Homicide suicide à Anjou

De l’aide pour prévenir de tels drames

Montréal, le 7 juillet 2015 — Le Regroupement des maisons pour femmes victimes de violence conjugale tient à offrir ses condoléances à la famille du bambin et de l’homme décédé à Anjou dimanche aux mains de ce dernier. « Mais par-dessus tout, le Regroupement espère que de tels drames soient évités », souligne la présidente Sylvie Langlais.

Des indices à connaître et à reconnaître

Il est encore trop tôt pour faire l’analyse de la situation qui s’est passée à Anjou, mais les médias rapportent des éléments qu’on trouve souvent lors d’homicides intrafamiliaux : conjoint contrôlant, séparation imminente, crainte du père. En effet, en Ontario, le Comité d’examen des décès dus à la violence familiale analyse depuis plus de dix ans tous les cas d’homicides intrafamiliaux. De 2003 à 2012, 164 cas totalisant 251 décès ont été examinés. Dans ces situations (55 % d’homicides et 45 % d’homicides suicides), plusieurs facteurs de risque étaient présents et décelables avant le décès des personnes. Parmi les plus fréquents, on retrouvant : des antécédents de violence familiale (73 %), une séparation effective ou prochaine (72 %), un comportement obsessionnel (54 %), un agresseur déprimé (55 %), des antécédents de menaces ou de tentatives de suicide (52 %), une escalade de la violence (45 %), des antécédents de menaces de mort à l’égard de la victime (45 %), des tentatives antérieures d’isoler la victime (42 %), la crainte intuitive de la victime à l’égard de l’agresseur (40 %).

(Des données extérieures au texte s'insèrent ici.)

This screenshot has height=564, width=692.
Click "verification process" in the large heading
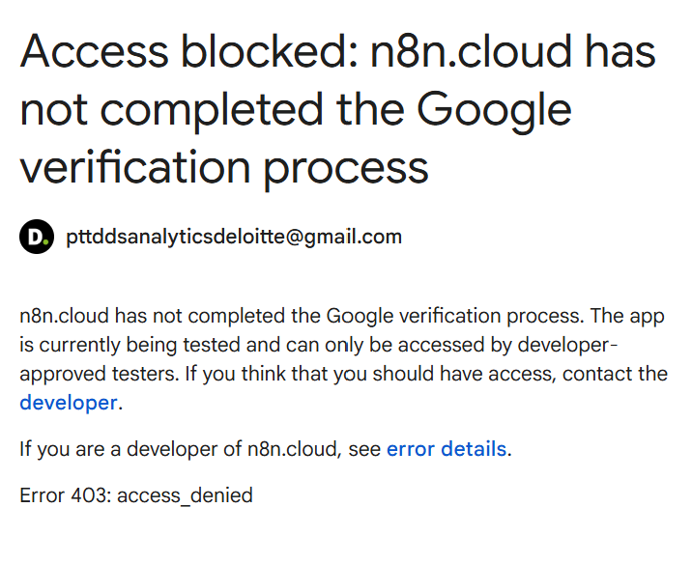pyautogui.click(x=224, y=168)
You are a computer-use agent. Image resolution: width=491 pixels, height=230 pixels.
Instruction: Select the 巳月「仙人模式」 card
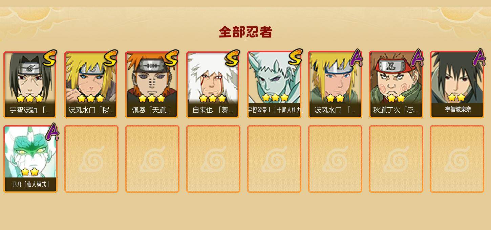coord(30,159)
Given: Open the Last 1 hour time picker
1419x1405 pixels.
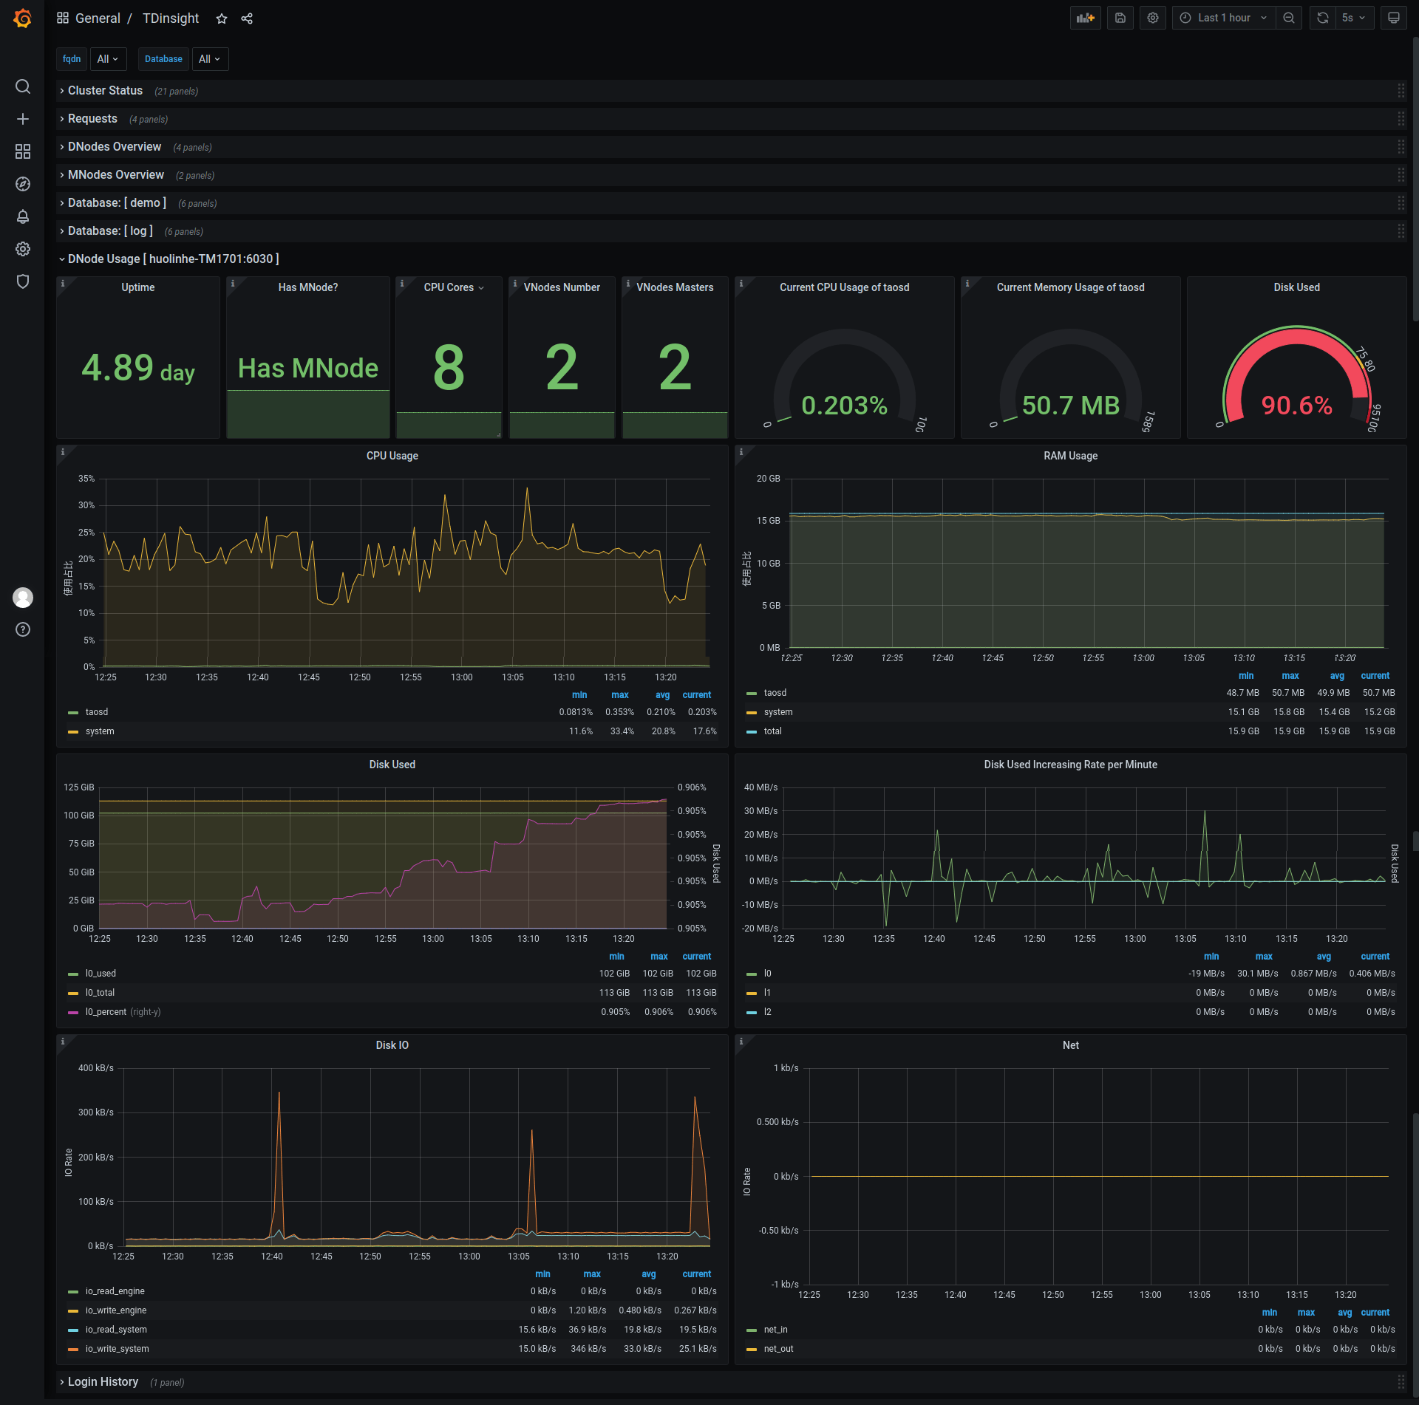Looking at the screenshot, I should point(1223,18).
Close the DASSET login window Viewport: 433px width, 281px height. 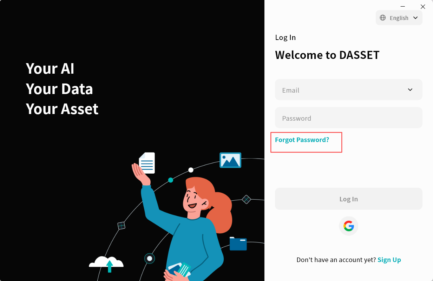pyautogui.click(x=423, y=7)
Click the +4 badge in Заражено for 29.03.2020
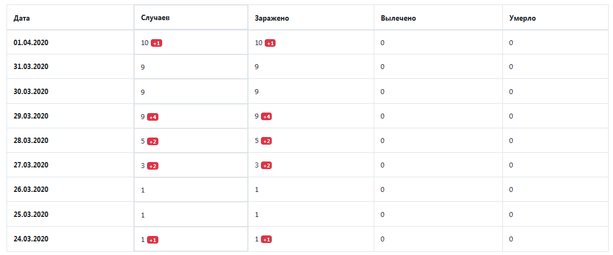This screenshot has height=255, width=613. pyautogui.click(x=266, y=116)
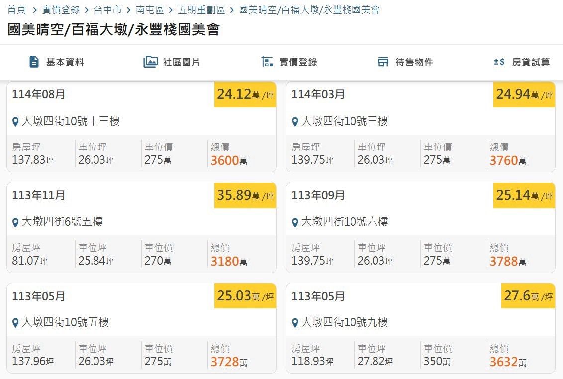
Task: Switch to the 社區圖片 tab
Action: pos(182,62)
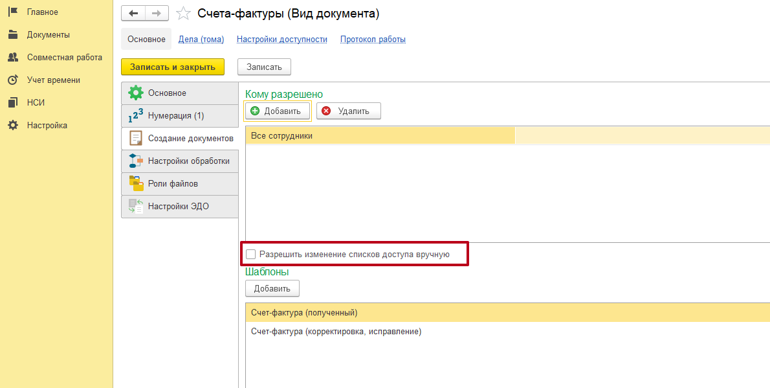The width and height of the screenshot is (770, 388).
Task: Select template Счет-фактура (корректировка, исправление) row
Action: [336, 332]
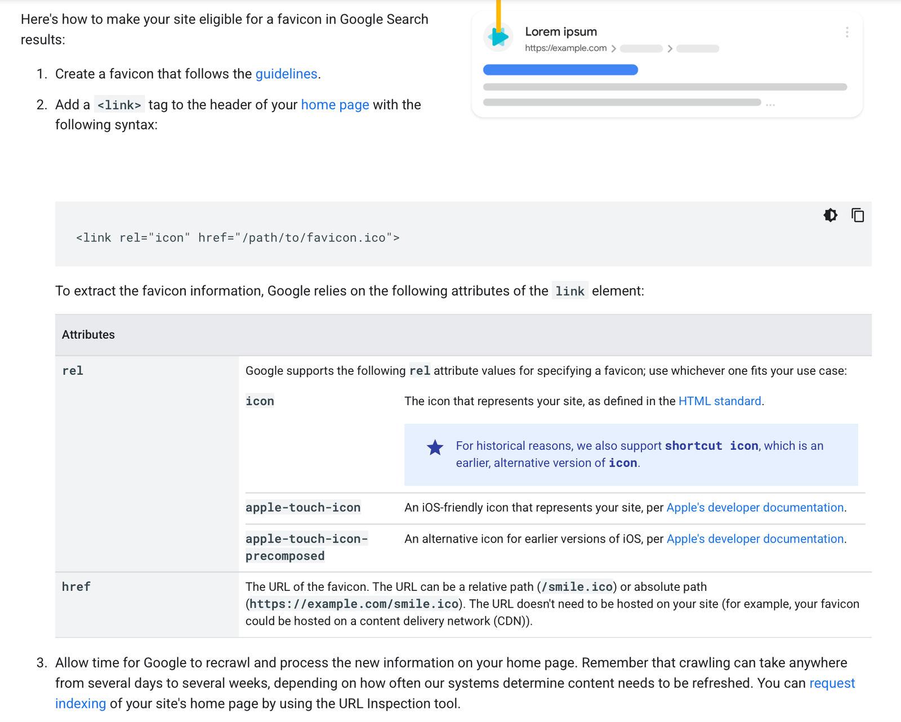Open Apple's developer documentation in apple-touch-icon row

(755, 508)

« Il faut informer les femmes pour qu’elles puissent être attentives à ces signes précurseurs et qu’au besoin elles consultent. Les intervenantes des maisons d’aide et d’hébergement peuvent les aider à évaluer la situation et, si nécessaire, à prendre des mesures pour assurer leur sécurité et celle de leurs enfants, bref à prévenir de tels drames », insiste Madame Langlais

 

La violence, ce n’est pas toujours physique

Beaucoup de femmes ne considèrent pas qu’elles sont victimes de violence conjugale parce que leur conjoint ne les a jamais frappées. Pourtant, le contrôle exercé par le conjoint sur leurs faits et gestes et sur leurs choix peut prendre différentes formes : attitudes et propos méprisants, humiliants, dénigrement de leur apparence ou de leurs capacités intellectuelles, critique leur façon d’éduquer les enfants ou de cuisiner, interdictions, chantage, ordres, éclats de voix, cris, insultes, injures, menaces, hurlements envers la conjointe ou envers les enfants. Ce sont là autant de manifestations de violence.

« Les proches et les professionnelLEs peuvent aider les femmes à se protéger en les encourageant à demander de l’aide; les médias peuvent aussi aider en les informant », rappelle Madame Langlais.

 

Le Regroupement

Par sa mission d’éducation, de sensibilisation et d’action, le Regroupement contribue à faire évoluer les lois et les politiques afin de rendre plus adéquates les mesures de protection pour les femmes et enfants victimes de violence conjugale.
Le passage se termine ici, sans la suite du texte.